Excerpts from a dataset:
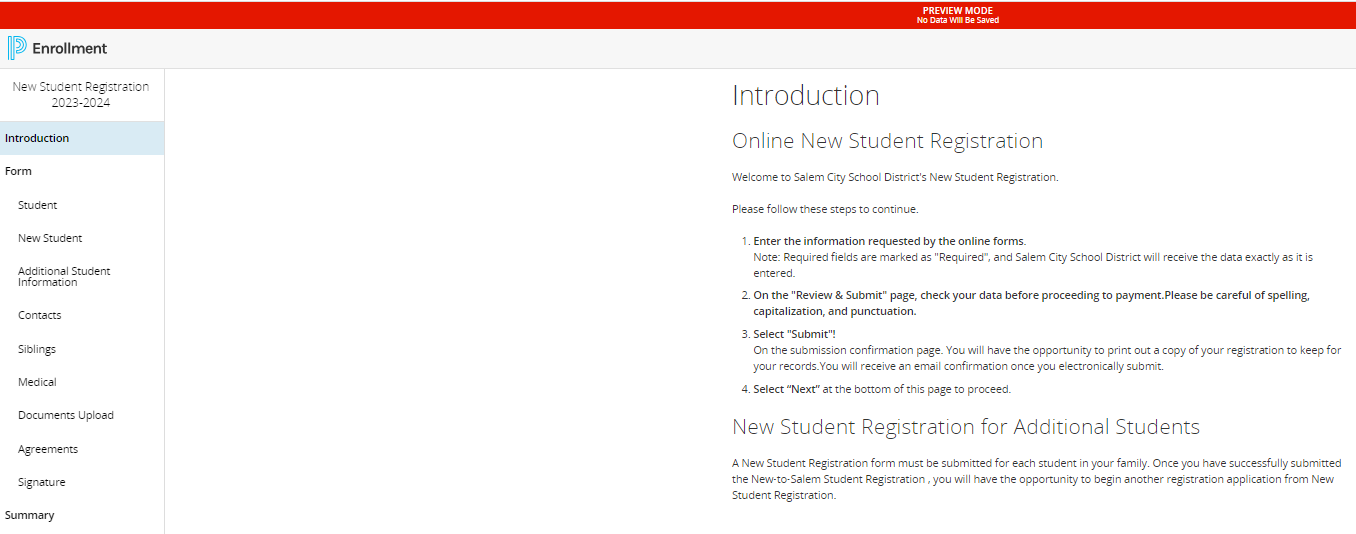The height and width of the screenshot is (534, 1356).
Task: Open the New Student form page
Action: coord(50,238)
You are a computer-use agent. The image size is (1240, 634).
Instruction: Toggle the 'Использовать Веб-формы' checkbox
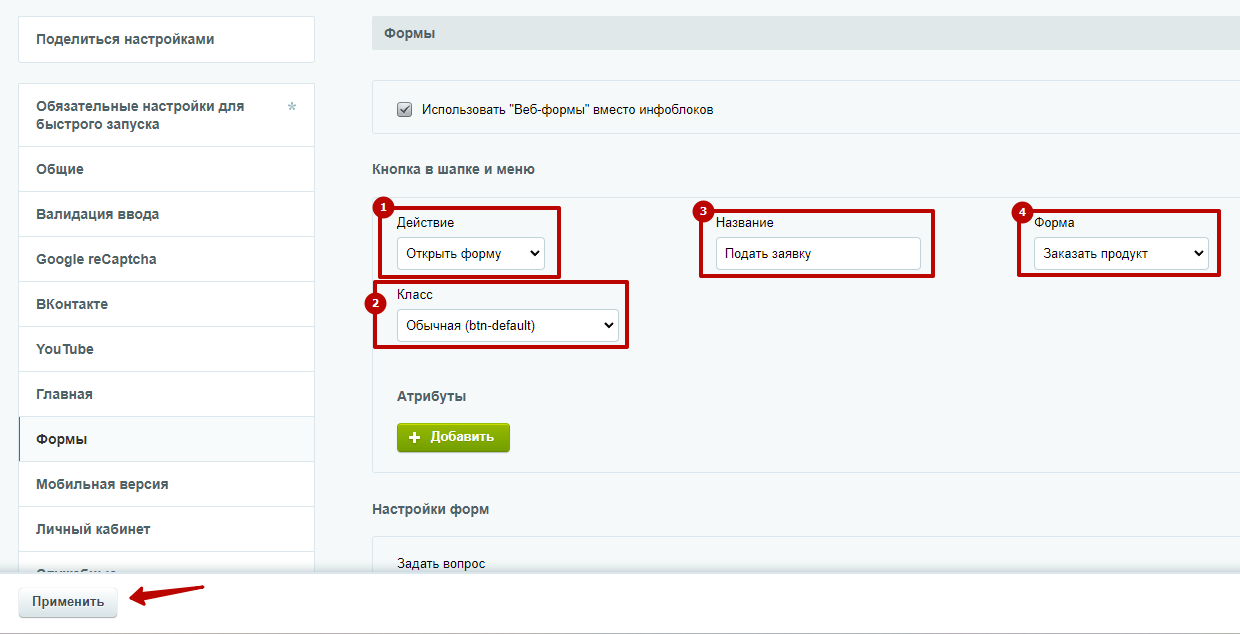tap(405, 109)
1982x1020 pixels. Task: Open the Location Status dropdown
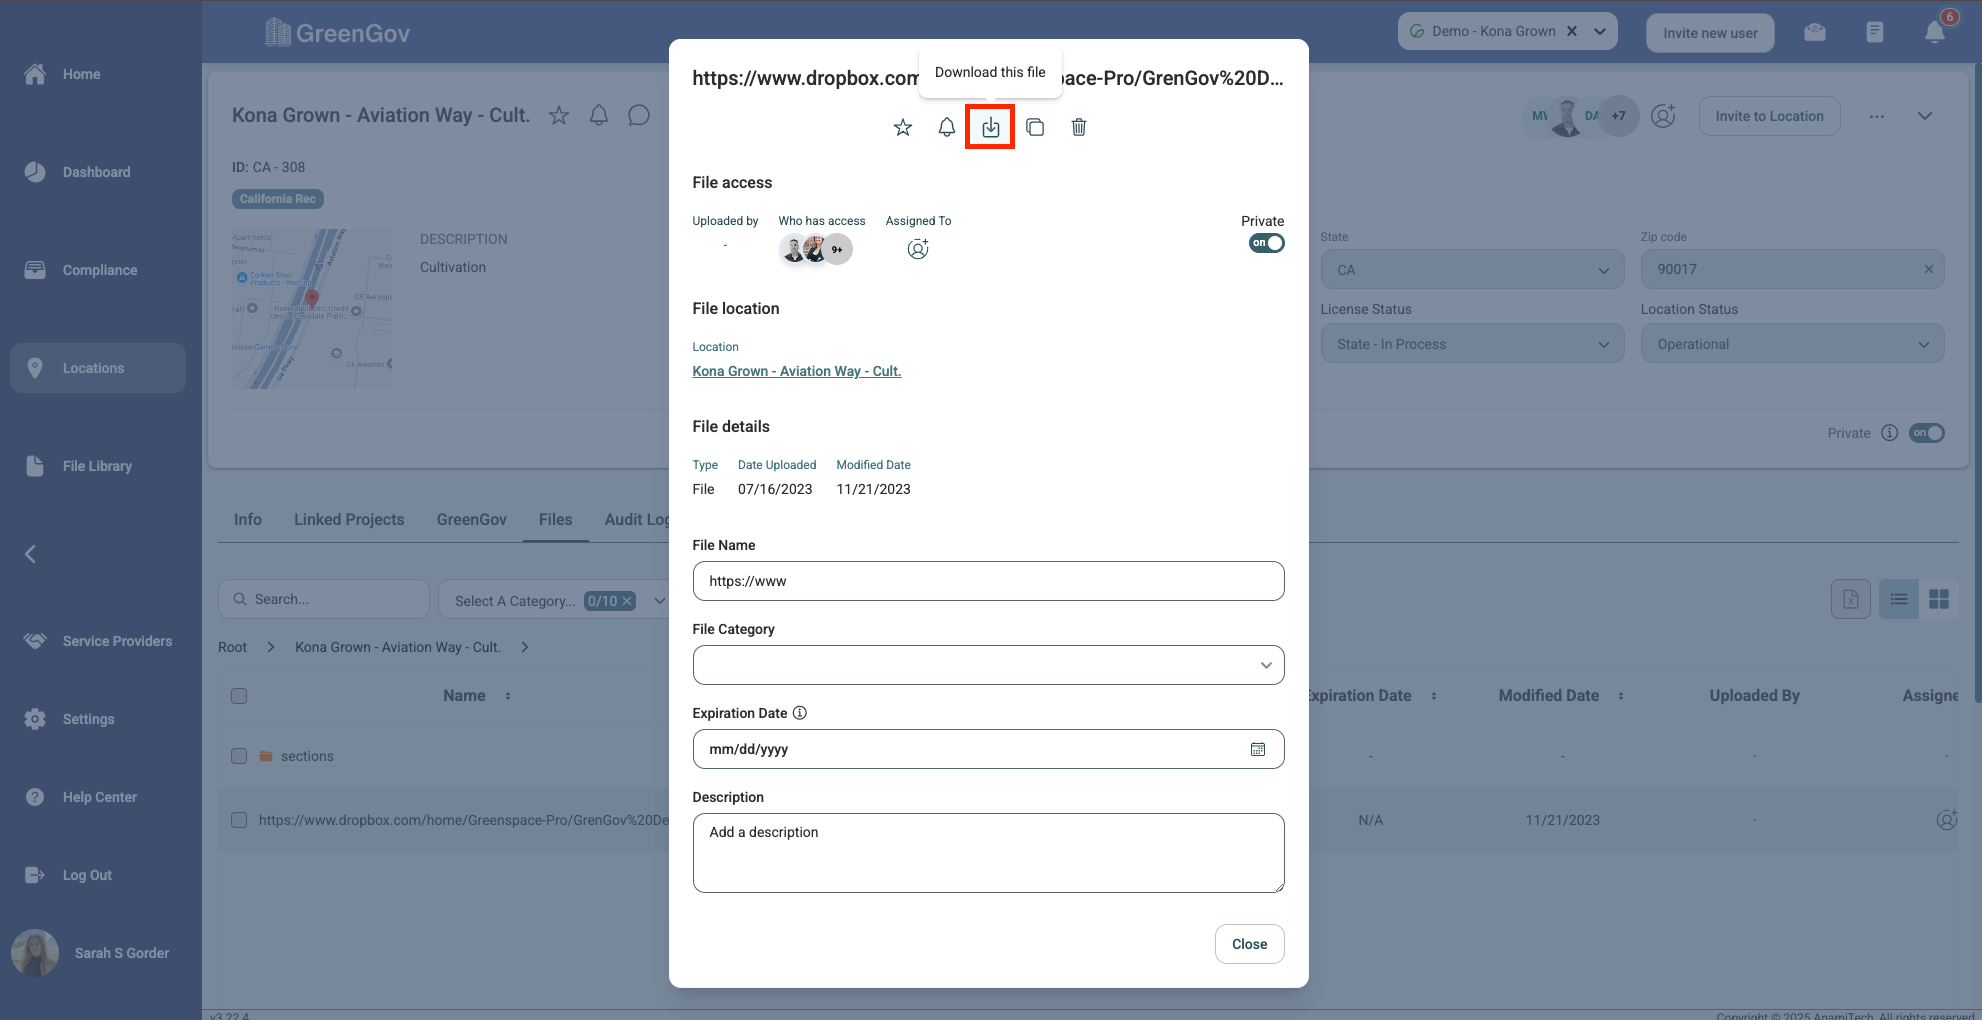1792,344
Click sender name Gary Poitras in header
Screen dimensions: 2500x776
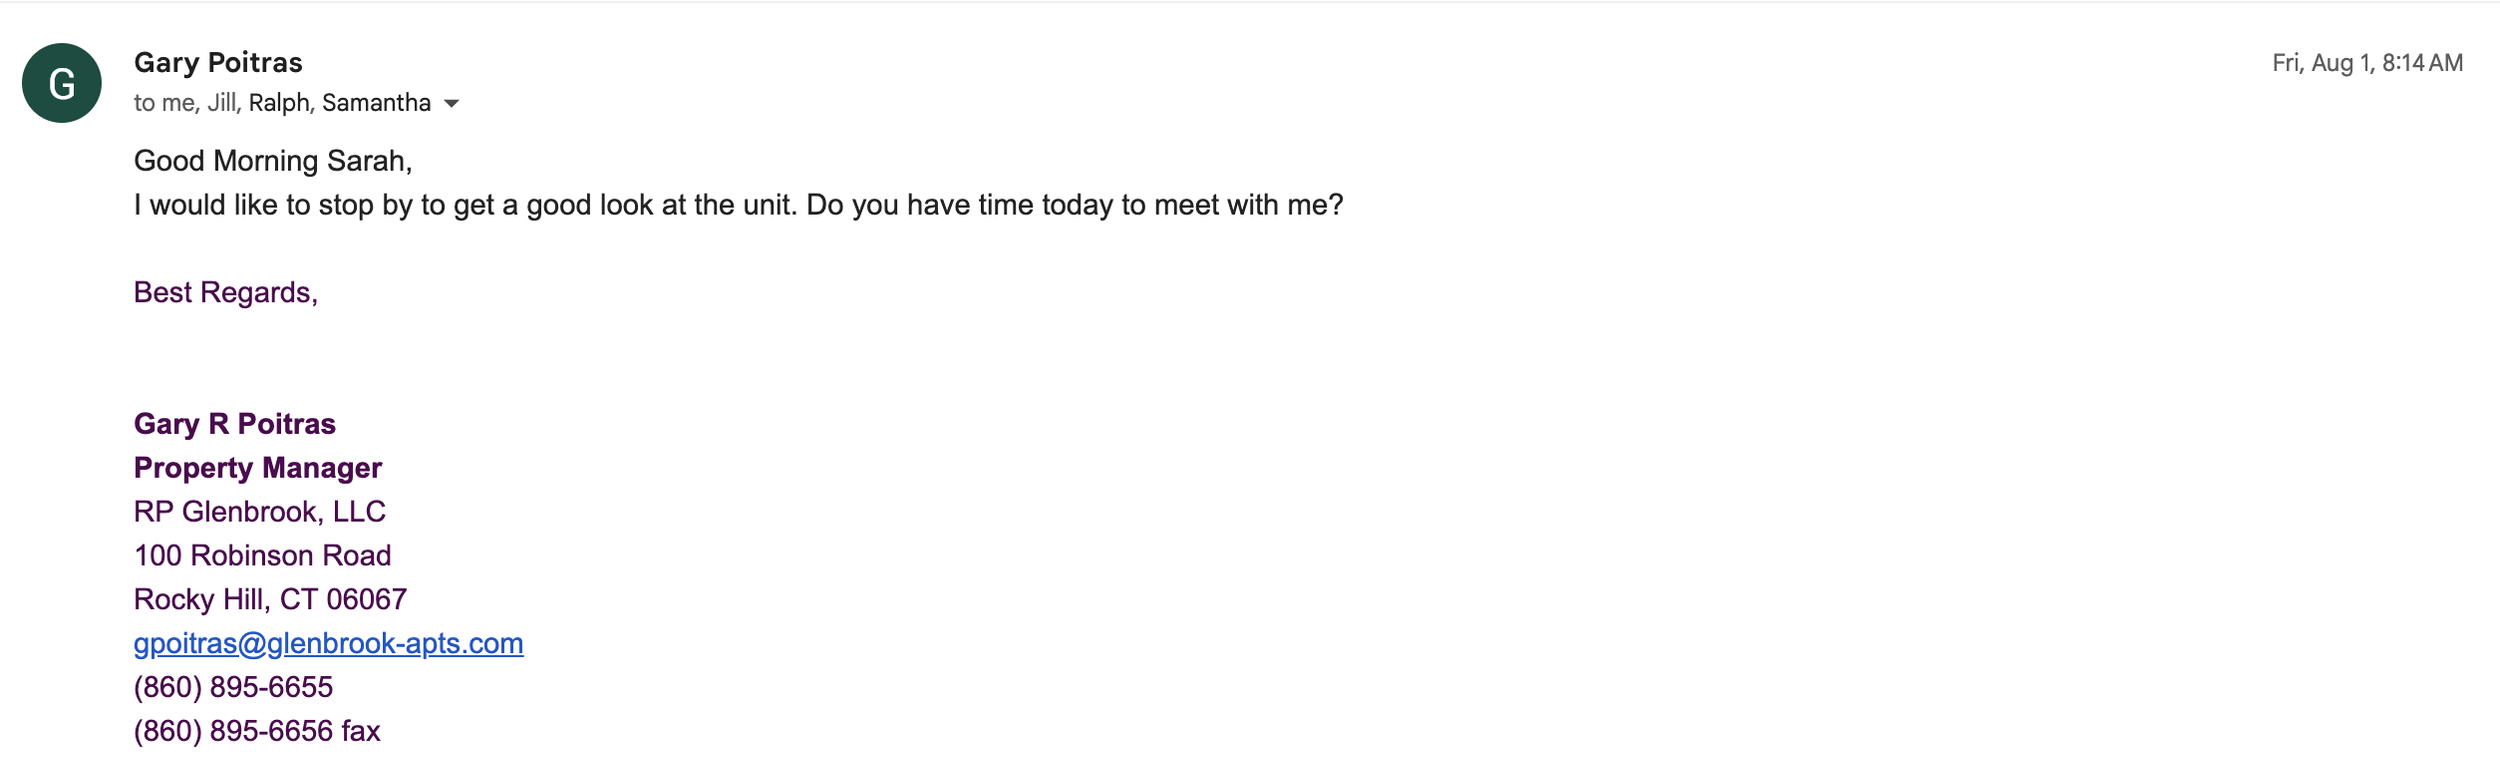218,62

__Your assignment__. Nothing but the lines from the one with "1982x1020 pixels. Task: Open" through the end of the entries above, both included, should be set down, exactly and without pictures.

__Written solution__.
1982x1020 pixels. Task: Open the Location Status dropdown
1792,344
Click sender name Gary Poitras in header
Screen dimensions: 2500x776
218,62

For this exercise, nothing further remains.